Anything herein to the contrary notwithstanding, the consummation of a sale of Voting Securities to Near-Term Investors and any reconstitution of the Company’s board of directors in connection therewith shall not constitute a Change in Control.
“Good Reason” shall mean the Employee’s voluntary termination, following (A) a reduction by the Company of Employee’s annual base salary as in effect on the effective date of the Change in
Control, except to the extent the annual base salary of all other executives of the Company are similarly reduced; (b) the taking of any action by the Company that would adversely affect Employee’s participation in, or reduce Employee’s benefits under, the Company’s benefit plans (including the Plan) as of the effective date of the Change in Control, except to the extent the benefits of all other executives of the Company are similarly reduced; (c) the assignment to Employee of any duties or responsibilities that results in any diminution or adverse change of Employee’s position, status, circumstances of employment or scope of responsibilities; provided, however, that if (i) prior to a Change in Control, the Company hires a new Chief Executive Officer (“CEO”) and Employee is asked to resign as President and acting CEO, but Employee remains the Executive Vice President and Chief Scientific Officer of the Company or (ii) following a Change in Control, the Company becomes a division of, or, a business unit of another corporation or other business entity and the Employee remains the Chief Scientific Officer of the division or business unit comprised of the Company, such a change of the Employee’s responsibilities of employment which would reflect these circumstances shall not be deemed to be a material diminution which would give rise, in and of itself, to Good Reason; or (D) Employee’s refusal to relocate to a location more than twenty-five (25) miles from the Company’s location immediately prior to the Change in Control.

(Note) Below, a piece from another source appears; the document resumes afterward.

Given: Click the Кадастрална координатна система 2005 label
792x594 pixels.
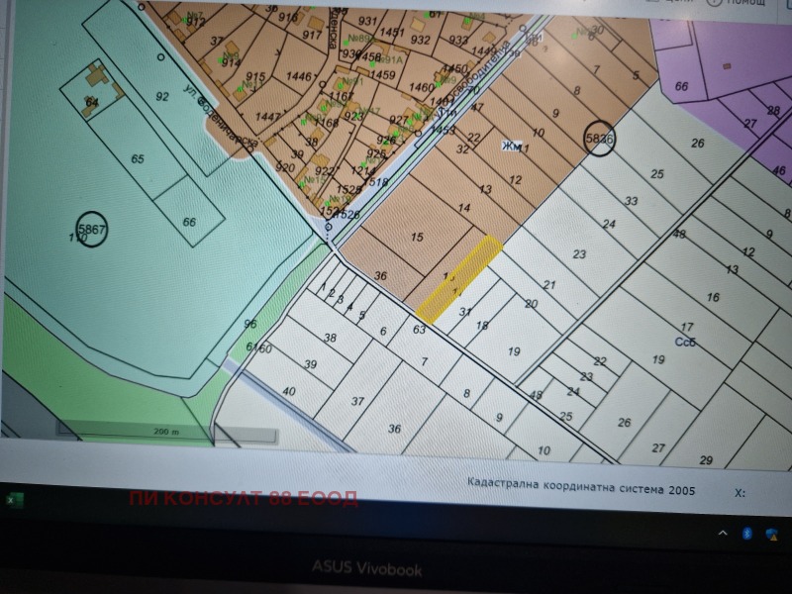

“Cause” shall mean any one of the following events: (i) the Employee’s continuing failure (after reasonable notice) to follow the reasonable instructions of the MAP board of directors or executive committee in connection with his employment; (ii) any intentional or grossly negligent act or omission by the Employee that is reasonably likely to lead to the material injury of MAP or its business, employees, customers or vendors; (iii) the Employee’s material violation of any federal, state or local law applicable to MAP or its business; (iv) the Employee’s plea of guilty or nolo contendere to, or conviction of, a felony or of a misdemeanor involving moral turpitude; or (v) the Employee’s failure to comply in any material respect with, after the Employee has received written notice from MAP and been given thirty (30) days in which to cure such failure (if curable), the written employee policies and procedures of MAP.